Other sexual problems for women with Parkinson's could include lack of sex drive or arousal, inability to orgasm and discomfort with intercourse, frequently due to decreased lubrication (particularly for post-menopausal women). Treatment options include adding lubrication, timing sex for periods when Parkinson's symptoms are well controlled, and/or talking to a therapist.
Women with Parkinson's may be concerned about pregnancy. There is limited data on Parkinson's and pregnancy, but plenty of women with PD have successfully carried healthy babies to term.
During pregnancy, some women report a slight worsening of motor and non-motor symptoms. The latter might include fatigue, mild memory problems, or sleep disturbances, and may be consistent with what a lot of pregnant women (even without PD) experience.

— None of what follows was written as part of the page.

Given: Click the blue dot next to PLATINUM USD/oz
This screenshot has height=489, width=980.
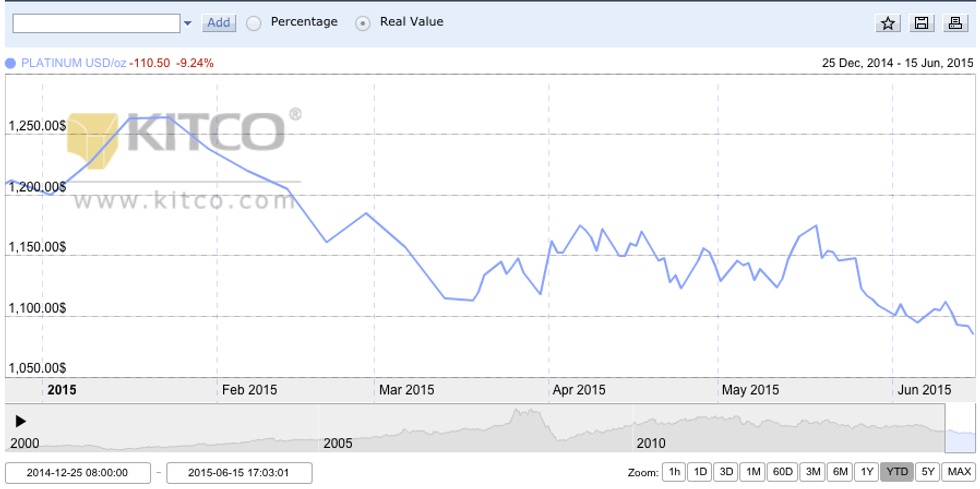Looking at the screenshot, I should (x=11, y=63).
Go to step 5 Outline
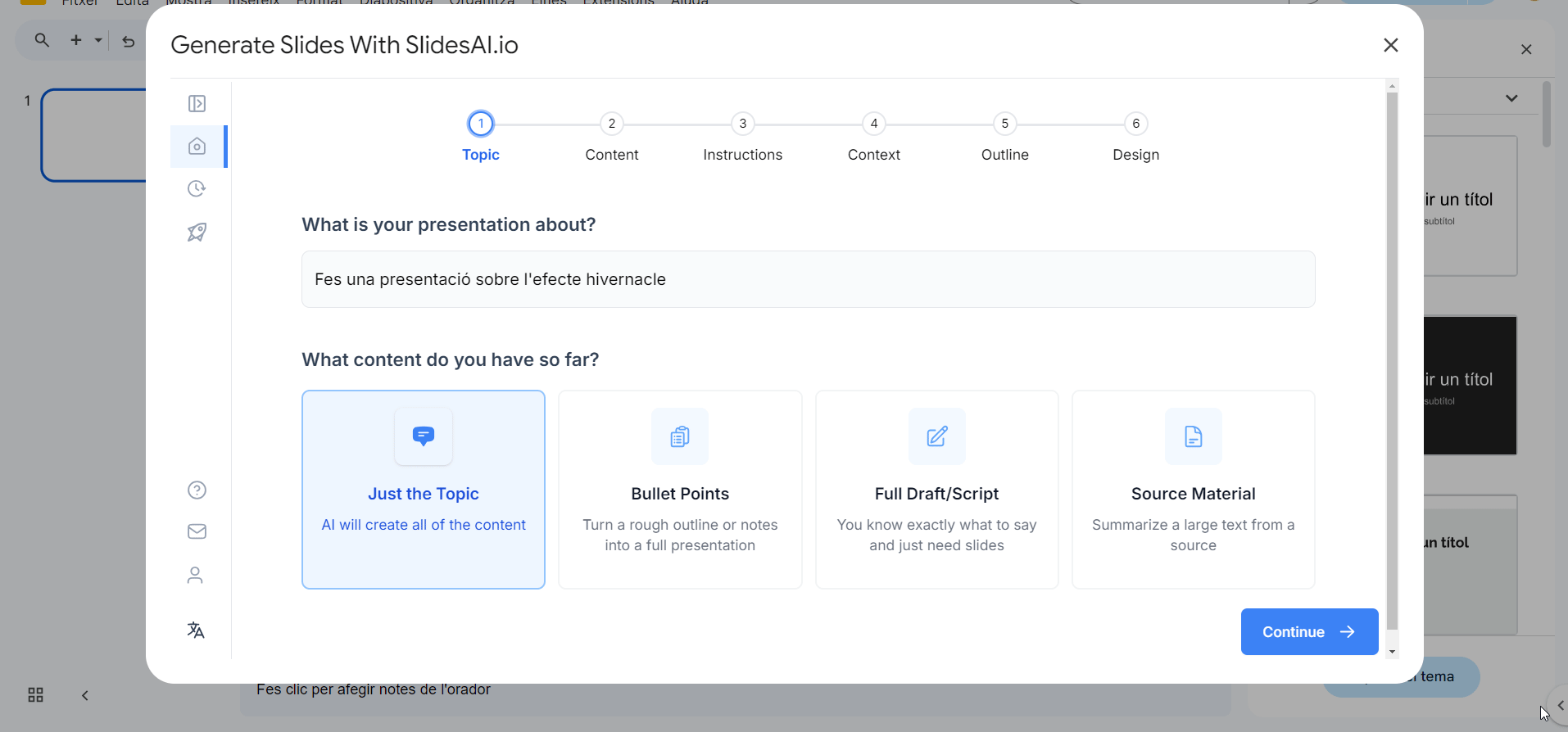The height and width of the screenshot is (732, 1568). click(x=1004, y=124)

Questions can also arise around taking PD medication during pregnancy. No thorough study of the effects of Parkinson's drugs on the fetus has been conducted, and there is no clear consensus on the relative risks. When considering taking PD medication during pregnancy, the benefits should be weighed against potential risks. A woman with early PD and mild symptoms might not take medication, while a woman with moderate symptoms might require medication in order to continue working and caring for other children. The decision depends on each woman's symptoms and situation. Among Parkinson's drugs, levodopa is the most commonly prescribed medication during pregnancy. Your movement disorders specialist will work closely to coordinate care with your obstetrician and you may be offered genetic counseling with a specialist who can outline the genetic components of PD and potential medication effects during pregnancy.
Women with PD seeking to prevent pregnancy (or regulate menstrual cycles), might use oral contraceptives. Taking birth control pills doesn't prevent taking any Parkinson's medications but, since oral contraceptives boost the effects of certain PD drugs, the dosages may need to be adjusted. This is especially pertinent when oral contraceptives are started or discontinued. Alternatives to the pill -- non-medication and/or non-hormonal forms of contraception, such as an intrauterine device or a diaphragm -- may be a consideration for some women.
Navigating sexual relationships while living with PD is challenging, but talking through what you experience with your partner is key to finding solutions that work for both of you. Parkinson's can create emotional issues -- anger, anxiety, fear, and insecurity about any physical changes -- for the person diagnosed, but partners can experience their own emotional struggles as well. Exhaustion, resentment and loss of attraction are common reactions. If you can remain open, honest and patient -- and remember that physical closeness takes many forms -- you may together discover many ways to adapt.